Thanks to Lauren Berenbaum for this post. If you have any questions or comments, please contact Vincent Terrasi.Read MoreAmazon Can Be Liable for Third-party Sellers’ Defective Products in California-Will Other States Follow? (NY)
Amazon has traditionally been exempt from various states’ product liability laws by successfully arguing that Amazon is not a “seller” when it comes to products sold by third-parties through Amazon’s website. A California Appellate Court has overturned a lower court and ruled that Amazon.com played a pivotal role in every step of a plaintiff’s purchase of a replacement laptop computer battery on the online shopping website, making it potentially liable for the personal injuries caused when the battery malfunctioned. Angela Bolger sued Amazon and the Chinese-based company, Lenoge Technology, that listed itself on the website as the seller, alleging strict/negligent products liability, breach of warranty and negligent undertaking. Although Lenoge was served, it did not appear and the court entered default judgment.

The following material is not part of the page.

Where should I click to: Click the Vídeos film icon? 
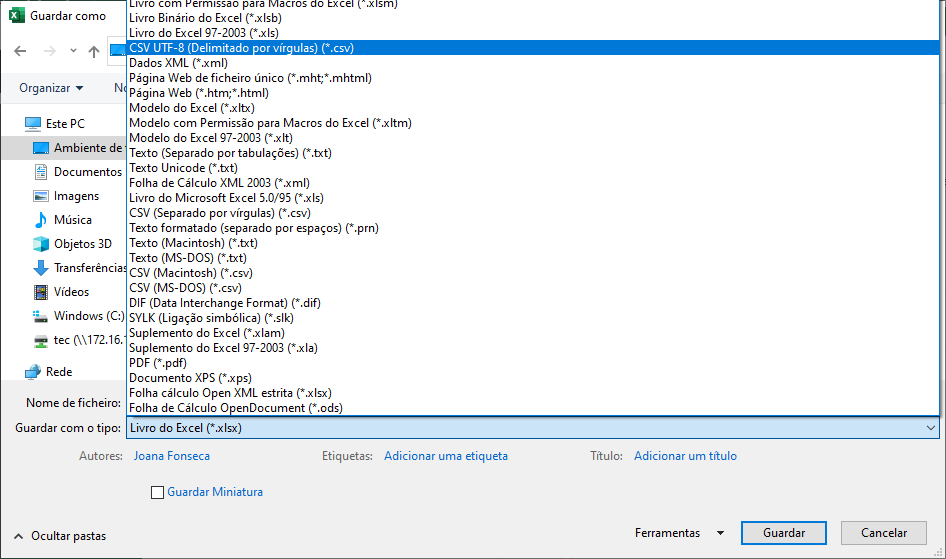click(41, 292)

Bolger alleged the battery exploded several months later, and she suffered severe burns as a result. Amazon then moved for summary judgment, arguing primarily that the doctrine of strict products liability, as well as any similar tort theory, did not apply to it because it did not distribute, manufacture, or sell the product in question. It claimed its website was an “online marketplace”, and that Lenoge was the product seller, not Amazon. The trial court agreed, granted Amazon’s motion, and entered judgment accordingly. Bolger appealed, resulting in the higher court’s determination that Amazon’s role was more than that of just marketplace. The facts relied upon by the court may apply to other products sold on Amazon by third-party sellers because the Court found it was important that Amazon charged Bolger for the purchase, retrieved the laptop battery from its location in an Amazon warehouse, prepared the battery for shipment in Amazon-branded packaging, and sent it to Bolger.
In a very fact-specific inquiry, the Court of Appeal for the Fourth Appellate District in Bolger v. Amazon.com LLC determined that Amazon could be found strictly liable for defective products offered on its website by third-party sellers like Lenoge. In the circumstances of this case, the Court of Appeal agreed with Bolger and reversed a San Diego trial court stating that: “Amazon placed itself between Lenoge and Bolger in the chain of distribution of the product at issue here. … Under established principles of strict liability, Amazon should be held liable if a product sold through its website turns out to be defective. Strict liability here ‘affords maximum protection to the injured plaintiff and works no injustice to the defendants, for they can adjust the costs of such protection between them in the course of their continuing business relationship.'” The Court declined to extend the protections of the Communications Decency Act to Amazon under these facts because Amazon’s actions were at issue.